*** Records shown ***

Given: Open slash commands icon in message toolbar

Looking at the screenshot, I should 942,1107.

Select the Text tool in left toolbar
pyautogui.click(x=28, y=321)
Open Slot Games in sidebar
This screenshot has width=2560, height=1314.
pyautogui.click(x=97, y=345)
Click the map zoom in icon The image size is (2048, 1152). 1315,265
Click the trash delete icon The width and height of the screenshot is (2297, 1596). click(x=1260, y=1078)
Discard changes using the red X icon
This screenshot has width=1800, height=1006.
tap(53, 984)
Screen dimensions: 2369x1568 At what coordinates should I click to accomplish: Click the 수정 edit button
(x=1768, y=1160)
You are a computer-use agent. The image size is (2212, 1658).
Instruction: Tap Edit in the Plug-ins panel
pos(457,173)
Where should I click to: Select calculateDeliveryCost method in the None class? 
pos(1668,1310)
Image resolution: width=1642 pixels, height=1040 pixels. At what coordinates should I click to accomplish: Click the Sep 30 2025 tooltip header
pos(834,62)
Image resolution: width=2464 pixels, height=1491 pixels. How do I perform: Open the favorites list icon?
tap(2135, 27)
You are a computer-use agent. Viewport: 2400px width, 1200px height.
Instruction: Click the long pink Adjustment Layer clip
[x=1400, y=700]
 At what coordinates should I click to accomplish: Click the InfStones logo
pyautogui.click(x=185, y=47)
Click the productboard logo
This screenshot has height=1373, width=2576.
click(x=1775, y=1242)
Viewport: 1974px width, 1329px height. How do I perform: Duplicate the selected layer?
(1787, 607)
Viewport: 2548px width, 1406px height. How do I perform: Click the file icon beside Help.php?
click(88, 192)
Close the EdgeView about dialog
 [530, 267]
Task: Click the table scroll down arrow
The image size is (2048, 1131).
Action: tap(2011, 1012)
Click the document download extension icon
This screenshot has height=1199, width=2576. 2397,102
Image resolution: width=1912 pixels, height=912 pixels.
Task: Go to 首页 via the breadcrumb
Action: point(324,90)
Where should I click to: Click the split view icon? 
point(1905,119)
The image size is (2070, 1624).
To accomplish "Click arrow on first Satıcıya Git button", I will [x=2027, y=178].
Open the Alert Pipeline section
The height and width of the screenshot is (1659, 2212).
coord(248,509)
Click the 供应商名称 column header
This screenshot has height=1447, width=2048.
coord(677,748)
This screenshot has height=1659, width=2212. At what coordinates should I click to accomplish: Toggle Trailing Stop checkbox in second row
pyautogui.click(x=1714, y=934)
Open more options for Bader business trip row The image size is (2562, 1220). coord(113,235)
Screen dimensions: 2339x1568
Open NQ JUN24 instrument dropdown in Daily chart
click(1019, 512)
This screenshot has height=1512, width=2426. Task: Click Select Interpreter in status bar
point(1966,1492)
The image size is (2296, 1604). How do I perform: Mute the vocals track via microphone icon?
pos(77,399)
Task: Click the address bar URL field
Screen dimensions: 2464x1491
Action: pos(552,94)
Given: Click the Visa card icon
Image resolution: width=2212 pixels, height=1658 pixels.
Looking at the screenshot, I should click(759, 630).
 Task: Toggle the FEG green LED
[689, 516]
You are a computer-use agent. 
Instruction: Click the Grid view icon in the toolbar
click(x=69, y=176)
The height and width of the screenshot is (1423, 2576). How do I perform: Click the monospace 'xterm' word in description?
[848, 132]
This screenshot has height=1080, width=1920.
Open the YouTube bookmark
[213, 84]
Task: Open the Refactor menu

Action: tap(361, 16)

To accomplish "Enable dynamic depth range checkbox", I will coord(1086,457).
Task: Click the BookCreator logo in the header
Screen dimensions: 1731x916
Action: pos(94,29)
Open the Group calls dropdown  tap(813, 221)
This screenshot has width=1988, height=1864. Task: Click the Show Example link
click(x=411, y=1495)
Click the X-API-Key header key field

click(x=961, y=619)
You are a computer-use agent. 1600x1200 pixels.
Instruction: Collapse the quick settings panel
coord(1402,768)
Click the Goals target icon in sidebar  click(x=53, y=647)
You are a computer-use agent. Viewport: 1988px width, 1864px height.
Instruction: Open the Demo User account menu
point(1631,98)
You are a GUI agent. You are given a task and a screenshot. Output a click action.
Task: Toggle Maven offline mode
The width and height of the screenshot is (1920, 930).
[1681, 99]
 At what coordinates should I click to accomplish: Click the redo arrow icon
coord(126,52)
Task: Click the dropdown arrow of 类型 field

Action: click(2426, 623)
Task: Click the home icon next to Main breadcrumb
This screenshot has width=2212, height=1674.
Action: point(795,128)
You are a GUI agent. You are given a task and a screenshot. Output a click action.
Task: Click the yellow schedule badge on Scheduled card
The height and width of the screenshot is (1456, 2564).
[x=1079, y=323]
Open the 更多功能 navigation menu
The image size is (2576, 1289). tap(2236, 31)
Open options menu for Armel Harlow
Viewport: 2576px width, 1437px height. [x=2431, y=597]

*** End of Records shown ***

● Task requirements
Would you please write out all the entries exactly?

● Task solution
Given: Open slash commands icon in message toolbar

Looking at the screenshot, I should 942,1107.

Select the Text tool in left toolbar
pyautogui.click(x=28, y=321)
Open Slot Games in sidebar
This screenshot has width=2560, height=1314.
pyautogui.click(x=97, y=345)
Click the map zoom in icon The image size is (2048, 1152). 1315,265
Click the trash delete icon The width and height of the screenshot is (2297, 1596). click(x=1260, y=1078)
Discard changes using the red X icon
This screenshot has width=1800, height=1006.
tap(53, 984)
Screen dimensions: 2369x1568 At what coordinates should I click to accomplish: Click the 수정 edit button
(x=1768, y=1160)
You are a computer-use agent. The image size is (2212, 1658).
Instruction: Tap Edit in the Plug-ins panel
pos(457,173)
Where should I click to: Select calculateDeliveryCost method in the None class? 
pos(1668,1310)
Image resolution: width=1642 pixels, height=1040 pixels. At what coordinates should I click to accomplish: Click the Sep 30 2025 tooltip header
pos(834,62)
Image resolution: width=2464 pixels, height=1491 pixels. How do I perform: Open the favorites list icon?
tap(2135, 27)
You are a computer-use agent. Viewport: 2400px width, 1200px height.
Instruction: Click the long pink Adjustment Layer clip
[x=1400, y=700]
 At what coordinates should I click to accomplish: Click the InfStones logo
pyautogui.click(x=185, y=47)
Click the productboard logo
This screenshot has height=1373, width=2576.
click(x=1775, y=1242)
Viewport: 1974px width, 1329px height. How do I perform: Duplicate the selected layer?
(1787, 607)
Viewport: 2548px width, 1406px height. How do I perform: Click the file icon beside Help.php?
click(88, 192)
Close the EdgeView about dialog
 [530, 267]
Task: Click the table scroll down arrow
The image size is (2048, 1131).
Action: tap(2011, 1012)
Click the document download extension icon
This screenshot has height=1199, width=2576. 2397,102
Image resolution: width=1912 pixels, height=912 pixels.
Task: Go to 首页 via the breadcrumb
Action: point(324,90)
Where should I click to: Click the split view icon? 
point(1905,119)
The image size is (2070, 1624).
To accomplish "Click arrow on first Satıcıya Git button", I will [x=2027, y=178].
Open the Alert Pipeline section
The height and width of the screenshot is (1659, 2212).
coord(248,509)
Click the 供应商名称 column header
This screenshot has height=1447, width=2048.
coord(677,748)
This screenshot has height=1659, width=2212. At what coordinates should I click to accomplish: Toggle Trailing Stop checkbox in second row
pyautogui.click(x=1714, y=934)
Open more options for Bader business trip row The image size is (2562, 1220). coord(113,235)
Screen dimensions: 2339x1568
Open NQ JUN24 instrument dropdown in Daily chart
click(1019, 512)
This screenshot has height=1512, width=2426. Task: Click Select Interpreter in status bar
point(1966,1492)
The image size is (2296, 1604). How do I perform: Mute the vocals track via microphone icon?
pos(77,399)
Task: Click the address bar URL field
Screen dimensions: 2464x1491
Action: pos(552,94)
Given: Click the Visa card icon
Image resolution: width=2212 pixels, height=1658 pixels.
Looking at the screenshot, I should click(759, 630).
 Task: Toggle the FEG green LED
[689, 516]
You are a computer-use agent. 
Instruction: Click the Grid view icon in the toolbar
click(x=69, y=176)
The height and width of the screenshot is (1423, 2576). How do I perform: Click the monospace 'xterm' word in description?
[848, 132]
This screenshot has height=1080, width=1920.
Open the YouTube bookmark
[213, 84]
Task: Open the Refactor menu

Action: tap(361, 16)

To accomplish "Enable dynamic depth range checkbox", I will coord(1086,457).
Task: Click the BookCreator logo in the header
Screen dimensions: 1731x916
Action: pos(94,29)
Open the Group calls dropdown  tap(813, 221)
This screenshot has width=1988, height=1864. Task: Click the Show Example link
click(x=411, y=1495)
Click the X-API-Key header key field

click(x=961, y=619)
You are a computer-use agent. 1600x1200 pixels.
Instruction: Collapse the quick settings panel
coord(1402,768)
Click the Goals target icon in sidebar  click(x=53, y=647)
You are a computer-use agent. Viewport: 1988px width, 1864px height.
Instruction: Open the Demo User account menu
point(1631,98)
You are a GUI agent. You are given a task and a screenshot. Output a click action.
Task: Toggle Maven offline mode
The width and height of the screenshot is (1920, 930).
[1681, 99]
 At what coordinates should I click to accomplish: Click the redo arrow icon
coord(126,52)
Task: Click the dropdown arrow of 类型 field

Action: click(2426, 623)
Task: Click the home icon next to Main breadcrumb
This screenshot has width=2212, height=1674.
Action: point(795,128)
You are a GUI agent. You are given a task and a screenshot. Output a click action.
Task: Click the yellow schedule badge on Scheduled card
The height and width of the screenshot is (1456, 2564).
[x=1079, y=323]
Open the 更多功能 navigation menu
The image size is (2576, 1289). tap(2236, 31)
Open options menu for Armel Harlow
Viewport: 2576px width, 1437px height. [x=2431, y=597]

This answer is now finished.